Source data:
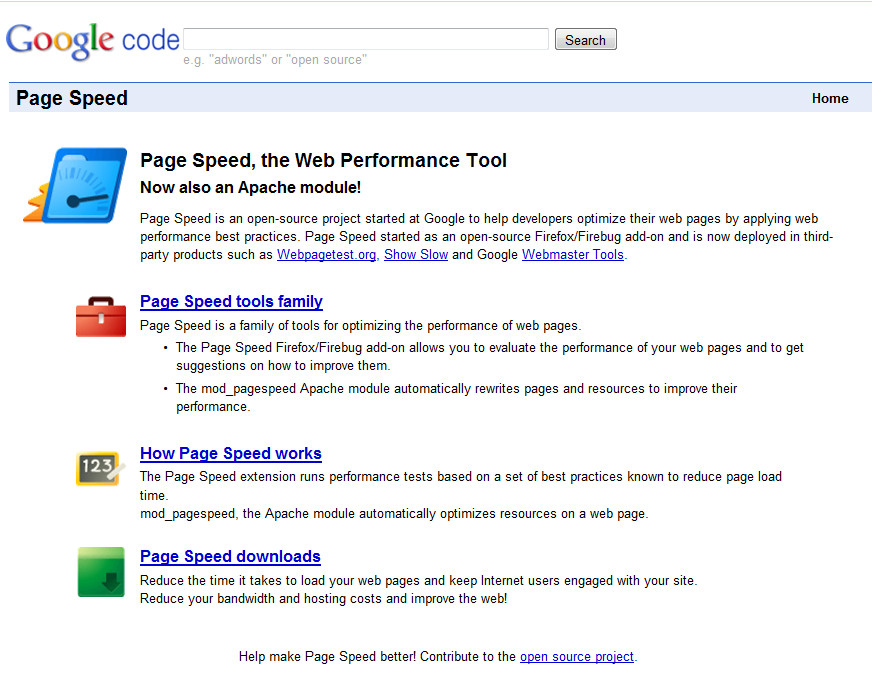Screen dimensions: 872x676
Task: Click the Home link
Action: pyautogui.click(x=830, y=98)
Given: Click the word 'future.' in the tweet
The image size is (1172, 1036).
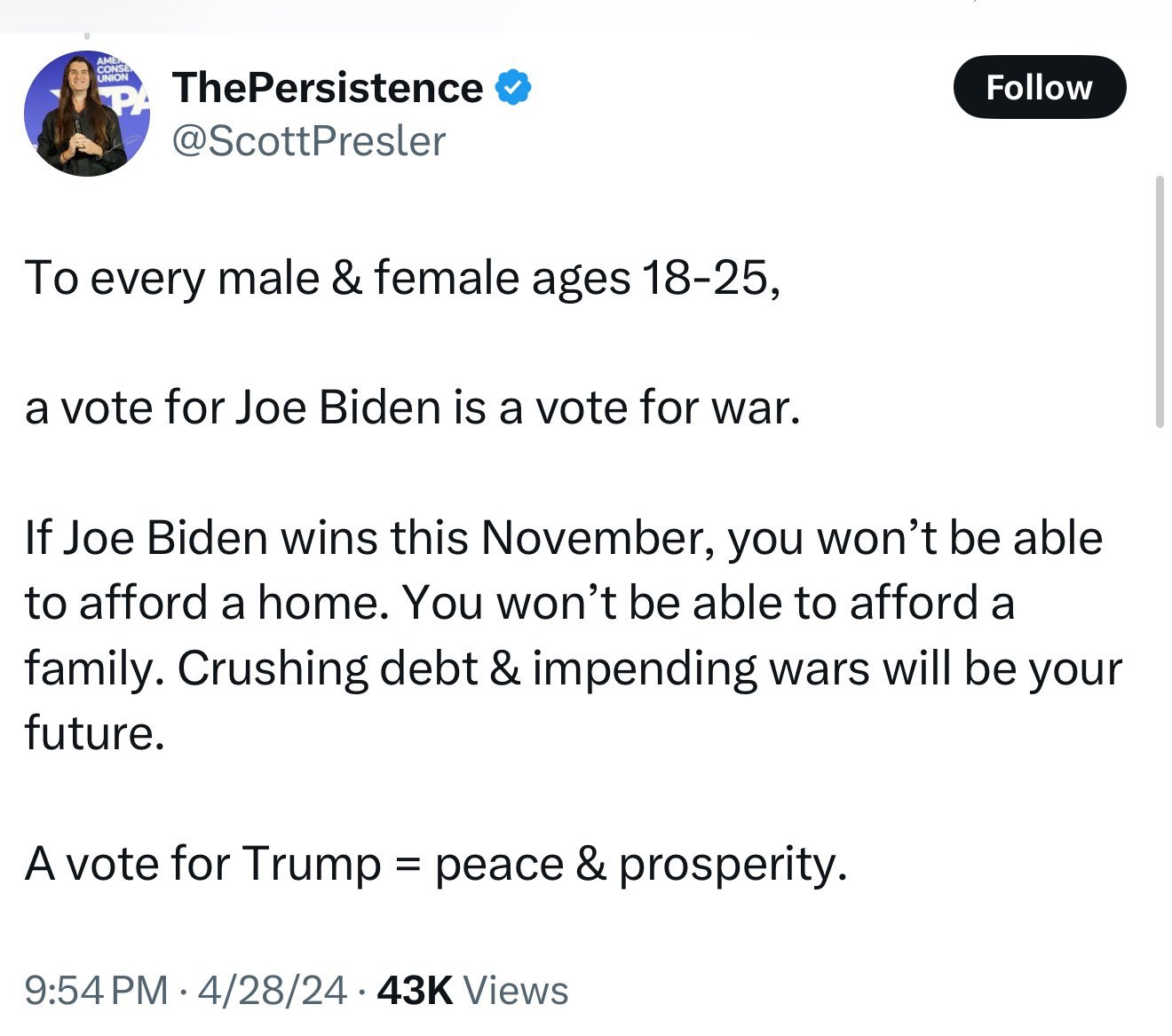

| SHORT TASK |
Please update the source data above, changing "tweet" to "post" and leaving everything else as it is. Leave the pictures out of your answer.

| THE REPLY |
Screen dimensions: 872x676
Task: Click the Home link
Action: pyautogui.click(x=830, y=98)
Given: Click the word 'future.' in the post
The image size is (1172, 1036).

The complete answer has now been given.